> THE PROBLEM: The required answer is the run of lines from the one holding "Instruction: Click the" to the end of the data below, copied exactly and free of pictures.

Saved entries
* * *

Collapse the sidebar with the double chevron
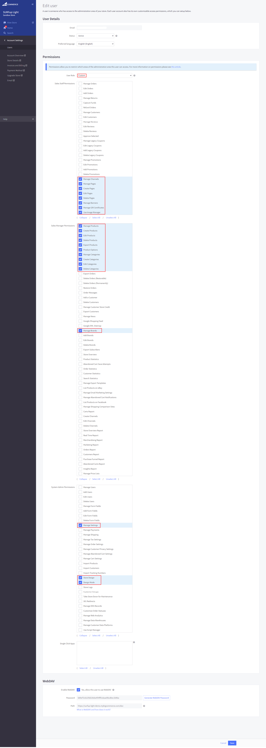The width and height of the screenshot is (266, 748). pos(32,4)
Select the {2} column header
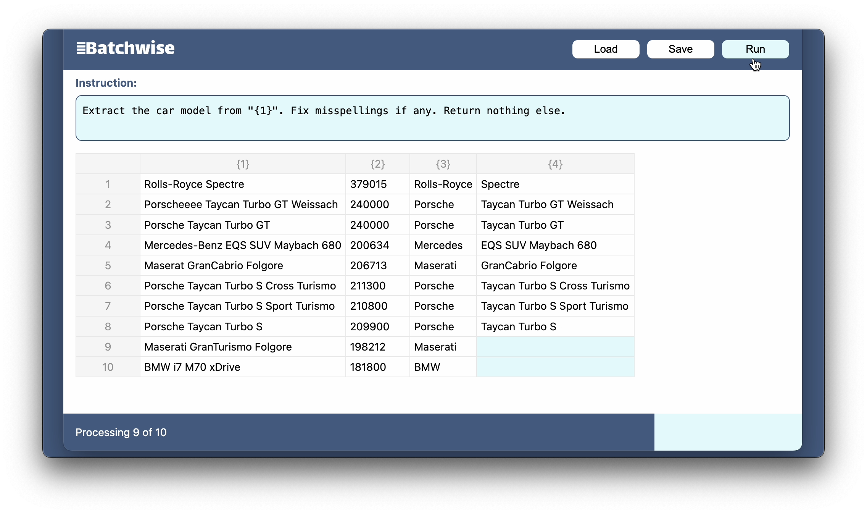 377,164
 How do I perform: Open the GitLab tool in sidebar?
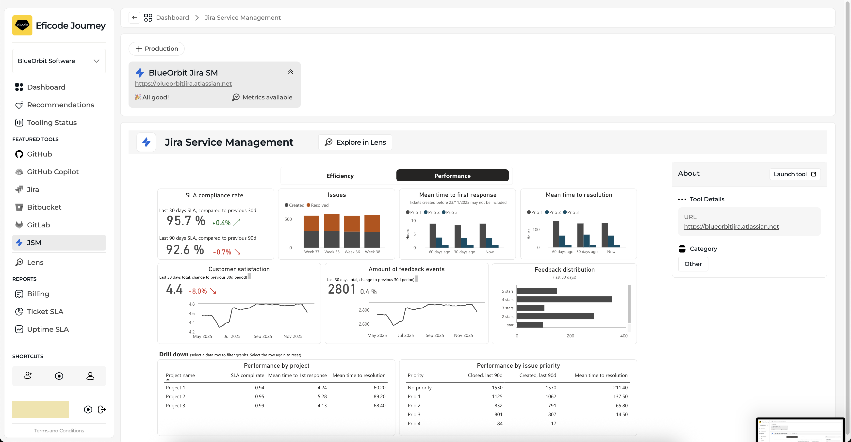pos(38,225)
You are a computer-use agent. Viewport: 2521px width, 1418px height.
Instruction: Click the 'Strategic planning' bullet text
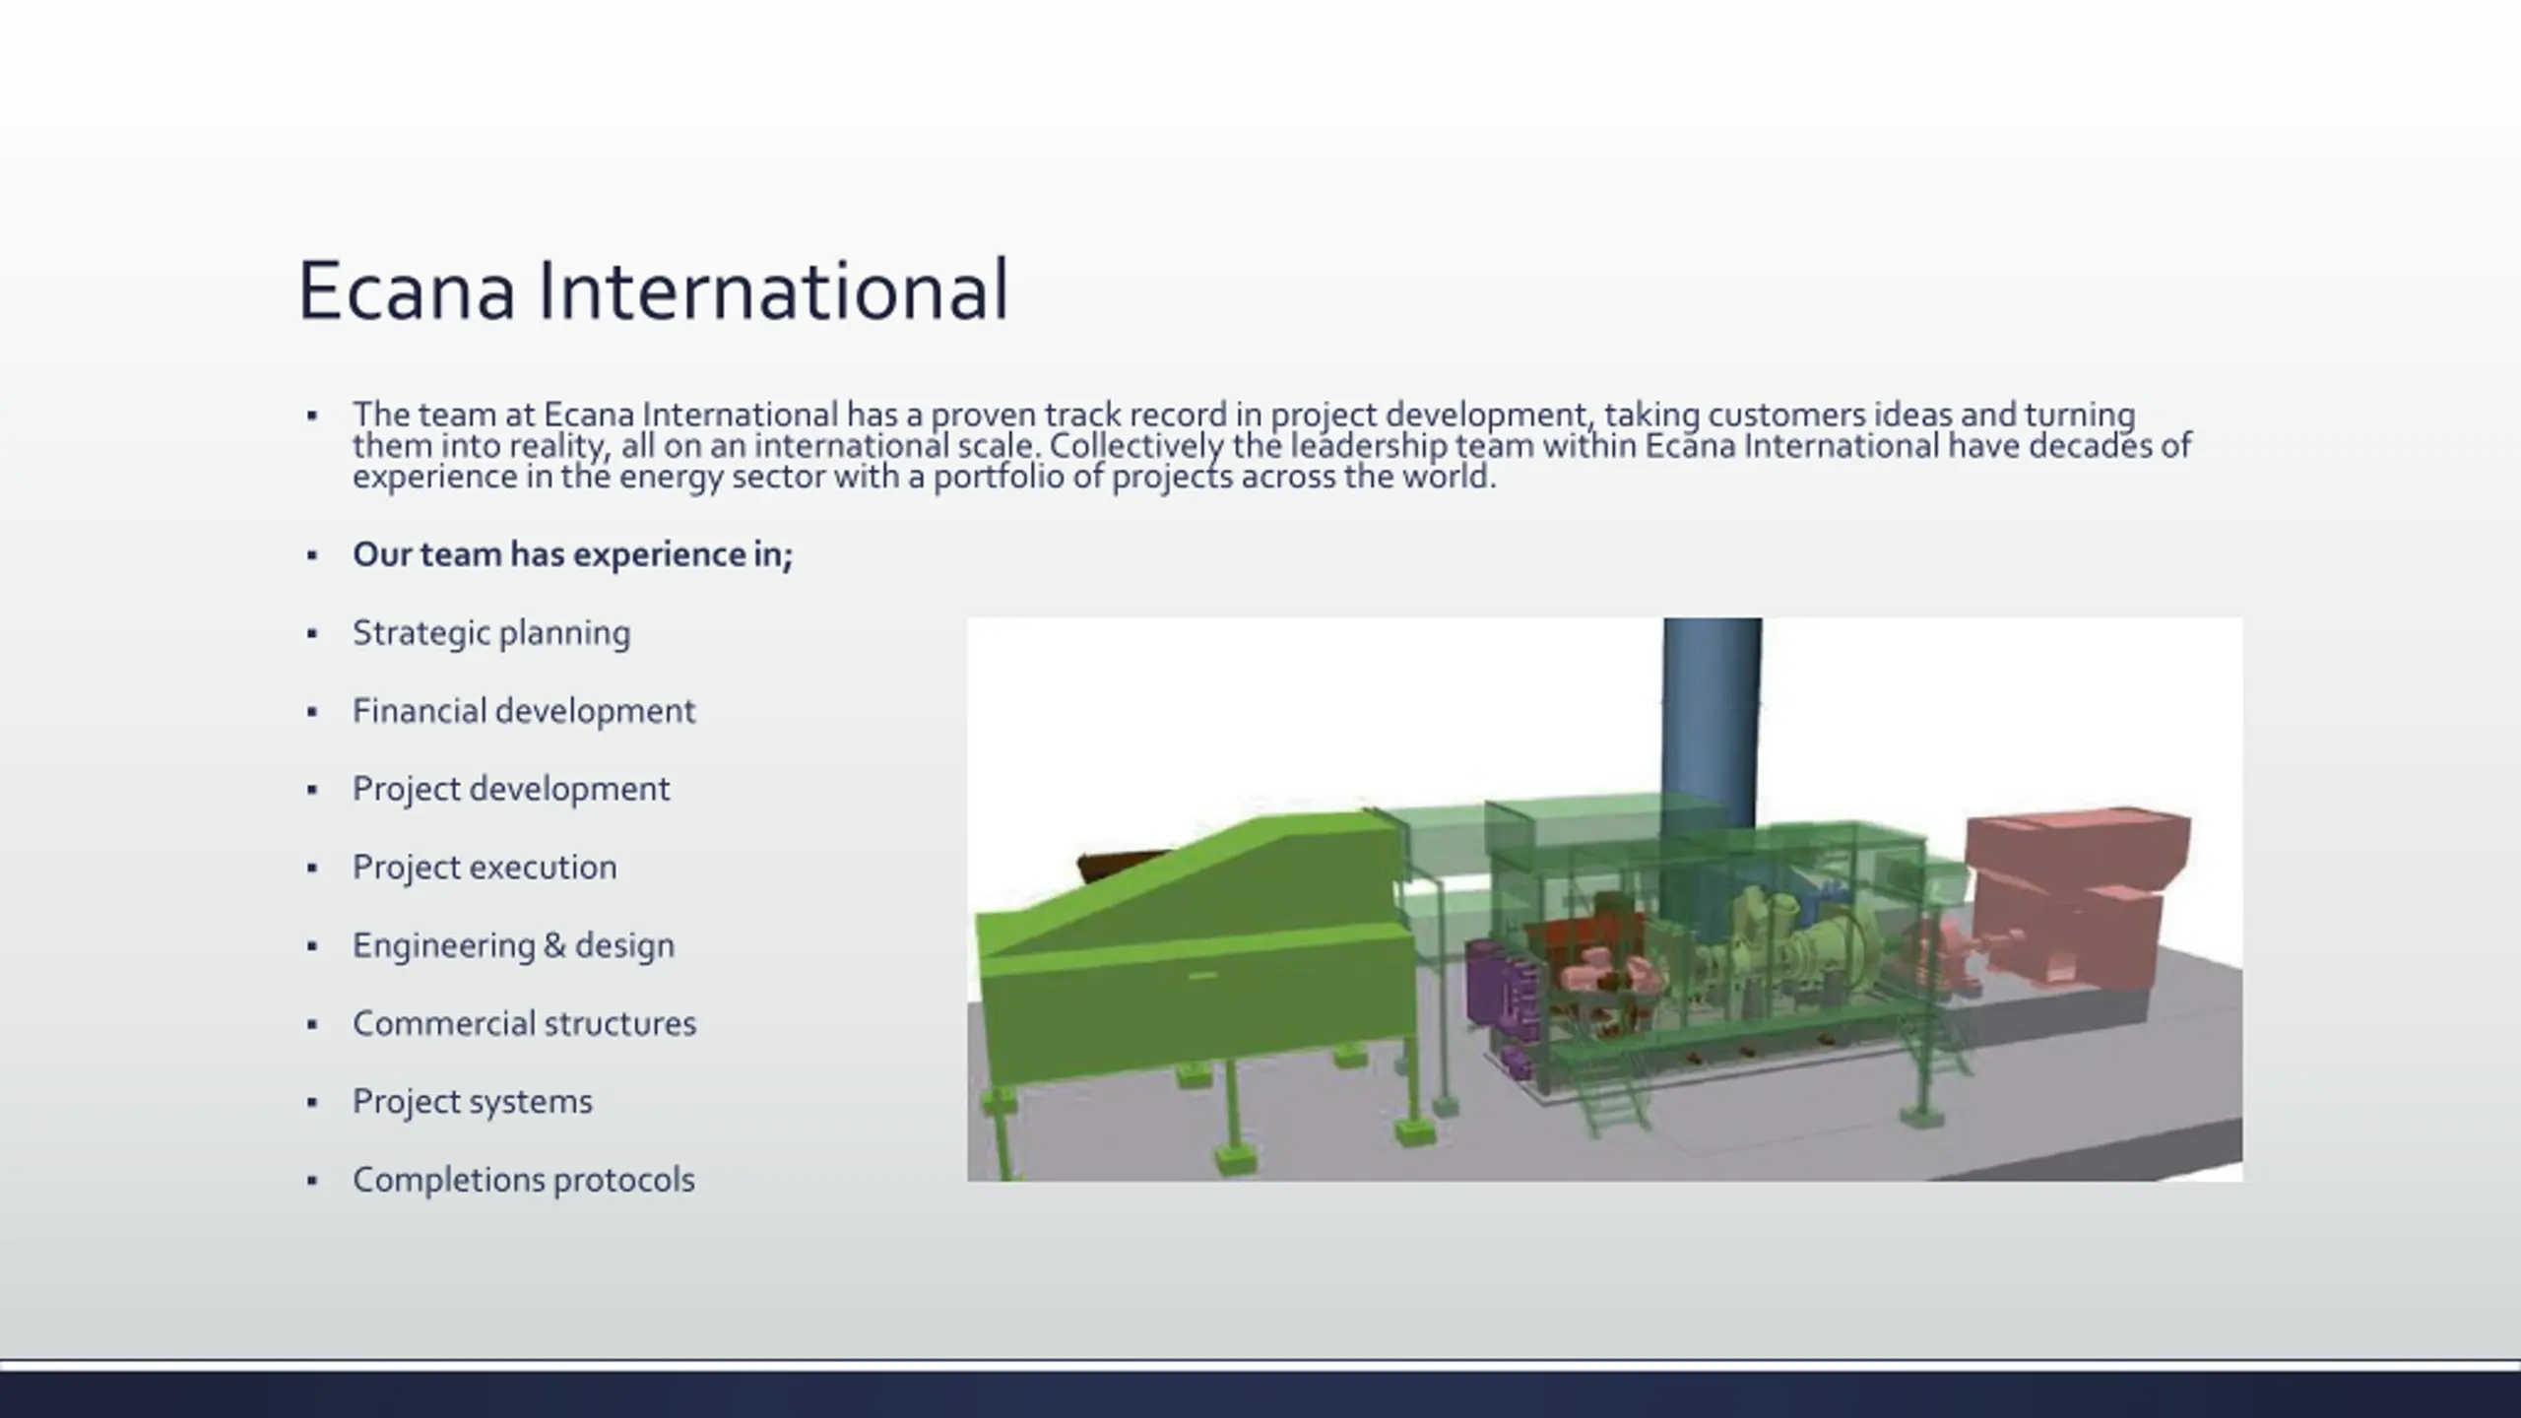pos(490,633)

* * *

> SOLUTION FOR THIS TASK:
Instruction: Click the 'Strategic planning' bullet text
pos(490,633)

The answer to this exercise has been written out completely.